Pseudomembran timbul lokal kemudian menjalar kefaring, tonsil, laring, dan saluran nafas atas. Kelenjar getah bening sekitarnya akan membengkak dan mengandung toksin. Eksotoksin bila mengenai otot jantung akan menyebabkan miokarditis toksik atau jika mengenai jaringan saraf perifer sehingga timbul paralysis terutama otot-otot pernafasan. Toksin juga dapat menimbulkan nekrosis fokal pada hati dan ginjal, yang dapat menimbulkan nefritis interstitialis. Kematian pasien difteria pada umumnya disebabkan  oleh terjadinya sumbatan jalan nafas akibat pseudomembran pada laring dan trakea, gagal jantung karena miokardititis, atau gagal nafas akibat terjadinya bronkopneumonia.

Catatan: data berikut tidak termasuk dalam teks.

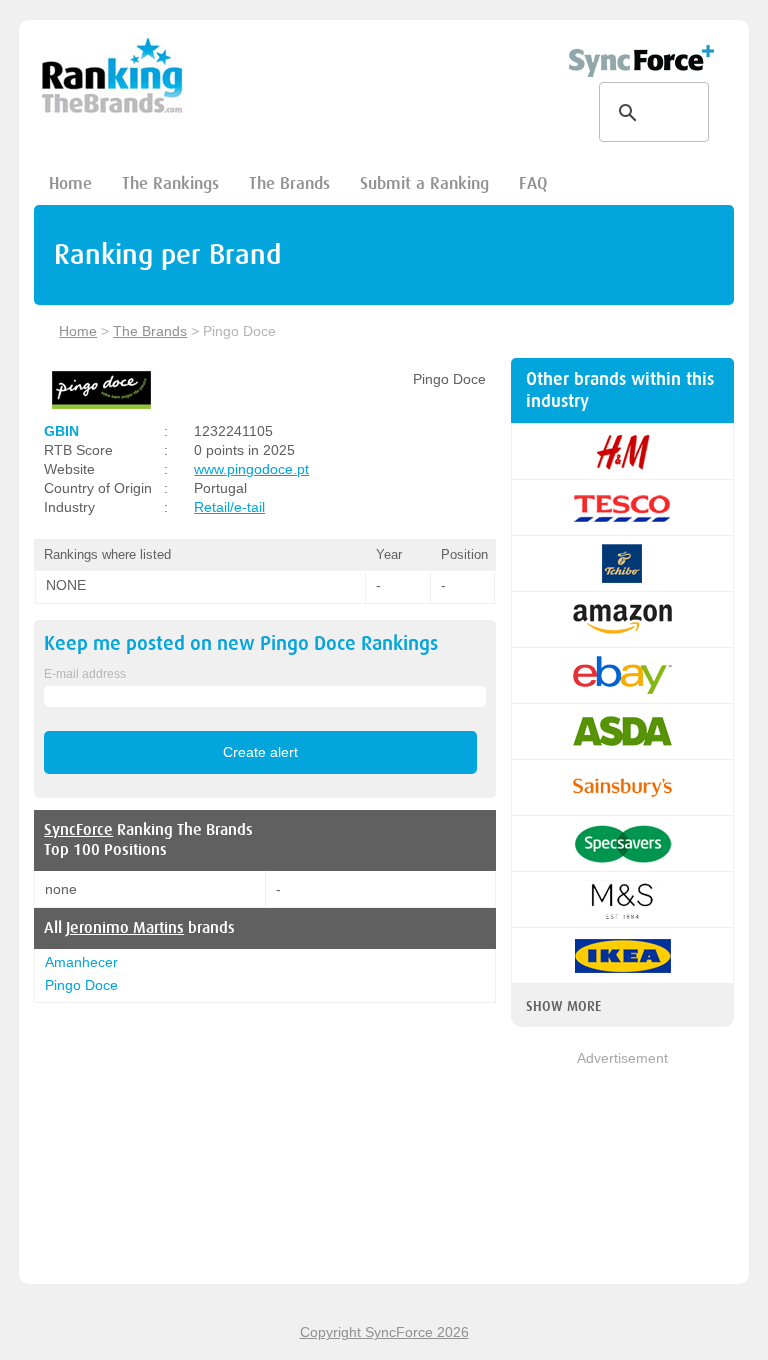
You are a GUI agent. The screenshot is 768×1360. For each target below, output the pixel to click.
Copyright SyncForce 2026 (384, 1332)
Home (70, 183)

Penularan penyakit difteria adalah melalui udara (droplet infection), tetapi dapat juga melalui perantaraan alat atau benda yang  terkontaminasi oleh kuman difteria.Penyakit dapat mengenai bayi tapi kebayakan pada anak usia balita. Penyakit Difteria dapat berat atau ringan bergantung dari virulensi, banyaknya basil, dan daya tahan tubuh anak. Bila ringan hanya berupa keluhan sakit menelan dan akan sembuh sendiri serta dapat menimbulkan kekebalan pada anak jika daya tahan tubuhnya baik. Tetapi kebanyakan pasien datang berobat sering dalam keadaan berat seperti telah adanya bullneck atau sudah stridor atau dispnea. Pasien difteria selalu dirawat dirumah sakit karena mempunyai resiko terjadi komplikasi seperti mioarditis atau sumbatan jalan nafas (Ngastiyah, 1997).
Menurut Iwansain,2008 dalam www.iwansain.wordpress.com secara sederhana pathofisiologi difteri yaitu :
  1. Kuman difteri masuk dan berkembang biak pada saluran nafas atas, dan dapat juga pada vulva, kulit, mata.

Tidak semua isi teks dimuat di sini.